Advantages of Serial Publication of this Reference Work
First, publication in a cumulative series enables ongoing updating of each title record. Especially in the case of periodicals, where often several libraries must be visited before a complete run can be identified, this updating is likely to carry on for some time. And as other scholars complete work over the life of this project, the benefits of their research can be incorporated in this Directory.
Second, series publication in which each new series replaces the previous enables both the updating of previous title records and the interspersing of new title records throughout the alphabetical listing. In other words each new series provides an entire A-Z alphabetical listing until the total of 125,000 records is achieved. Although online format is more suitable for production and distribution and use of the Directory than is the printed volume format, even the inevitable waste of 100 outdated volumes (Series 1 [10] + Series 2 [20] + Series 3 [30] + Series 4 [40] = 100) in order to arrive at the final fifty volumes of printed works is a minimal price to pay for the great advantages of series publication. As powerful as the online search engine is, printed books have an impact which the more elusive electronic format can not hope to reproduce. Moreover, books are less susceptible to technological obsolescence.

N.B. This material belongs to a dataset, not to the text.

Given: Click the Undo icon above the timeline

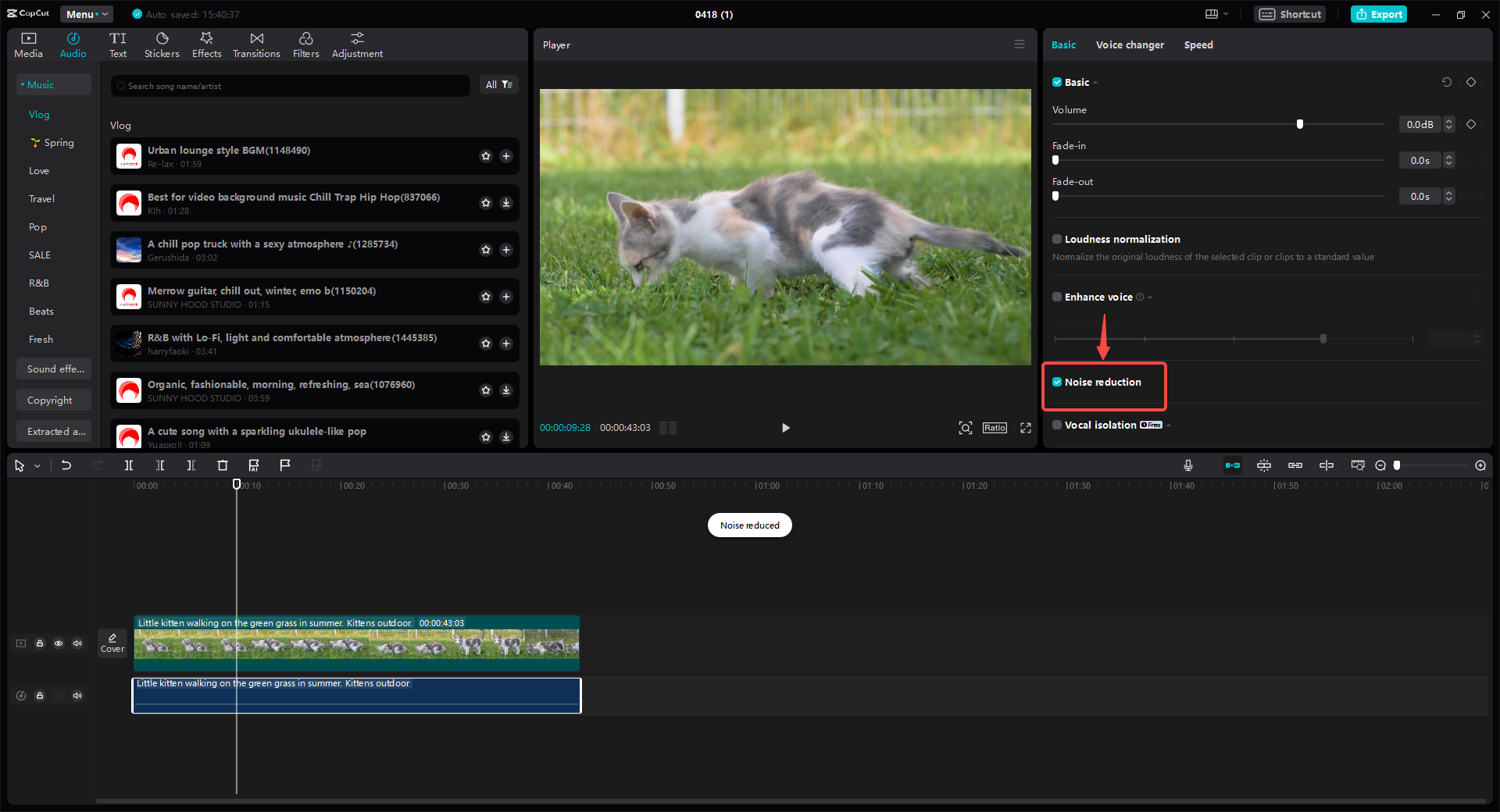Looking at the screenshot, I should click(66, 465).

Third, series publication puts early results of a very large project into the hands of readers who might wish to suggest emendations and changes of various sorts for later parts of the series. Should the project be interrupted, at least some of the editor's work will have been made available to scholars interested in nineteenth century England.
Fourth, libraries are able to purchase so inevitably expensive a research tool in relatively small increments. Those who purchase the first series and wish also the second, can purchase the enlarged second for only the incremental price. On the other hand, those who do not purchase the first, must pay the cost of both first and second when purchasing the second, and so on.

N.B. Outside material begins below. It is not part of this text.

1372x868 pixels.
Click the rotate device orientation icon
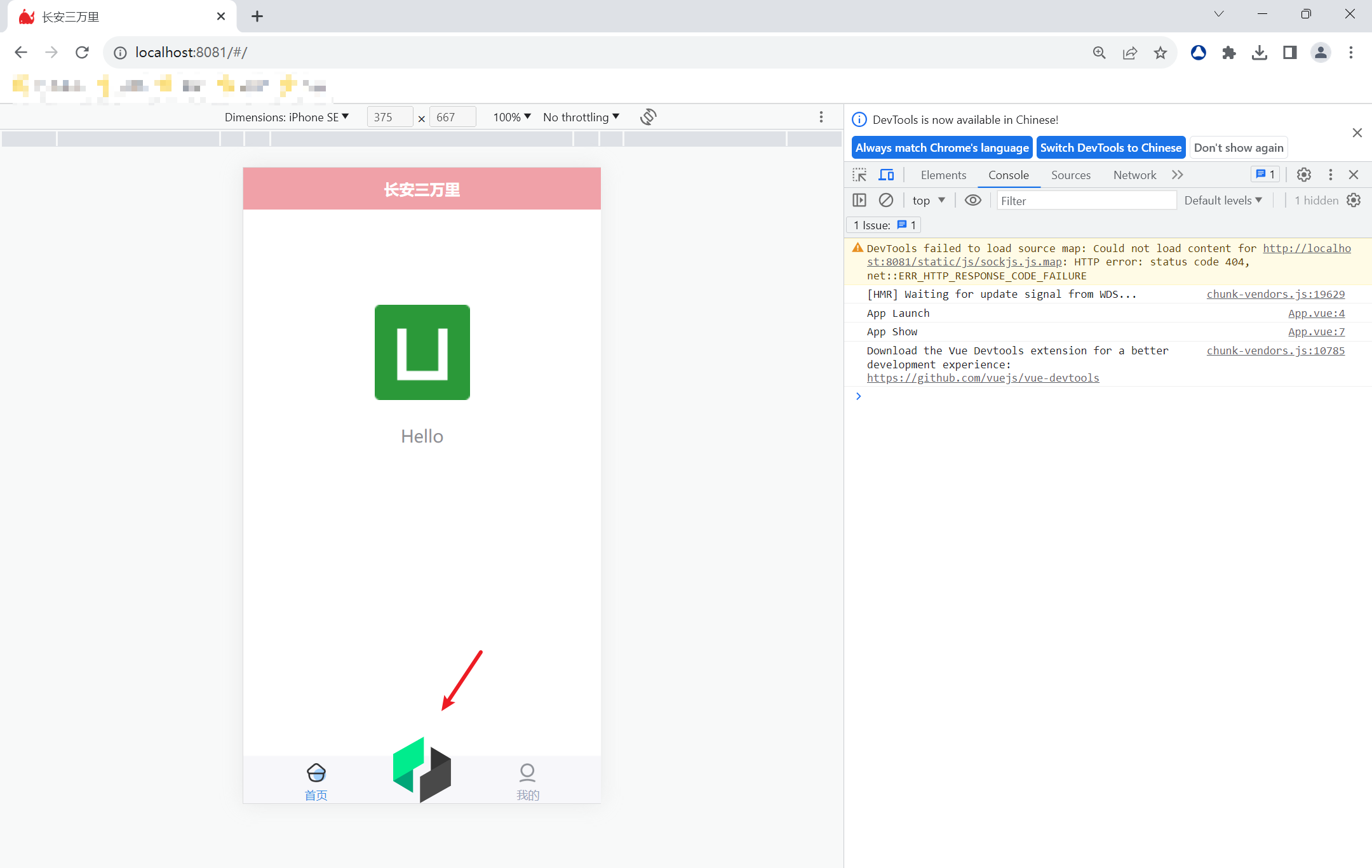648,117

Fifth, as the research for this reference tool proceeds not only by subject but also by geographical region, it is convenient to cover one more region as well as one more set of subjects in each of the series. Although London is the place of publication for the majority of nineteenth century newspapers and periodicals, and for that reason is the research center for each of the series, yet many titles can be found in only one library in a remote part of the country. Every geographical region of the country must be covered because virtually every library contains a number of uniquely- held titles, as well as assorted issues of well-known titles for which no library holds a complete run.
Inexpensive to buy, difficult for librarians to catalogue and store, and notoriously current (so supposedly more quickly outdated than books), newspapers and periodicals have often been treated as ephemeral by historians and curators as well as bibliographers. Until now we have had much less access to them than to books.
Now The Waterloo Directory Series provides much greater access to them than scholars currently have to the titles listed in Peddie's English Catalogue of Books: access by means of customized electronic search routines providing groupings of titles by date or people or place or subject or issuing body, access by way of photofacsimile title pages, access by any combination of the 26 fields of data per title, access by bibliographical description of each title, including library holdings. In other words, this reference work, at least by the completion of the five-series, fifty-volume set, will provide a more powerful and detailed bibliographical tool than is yet available for printed books.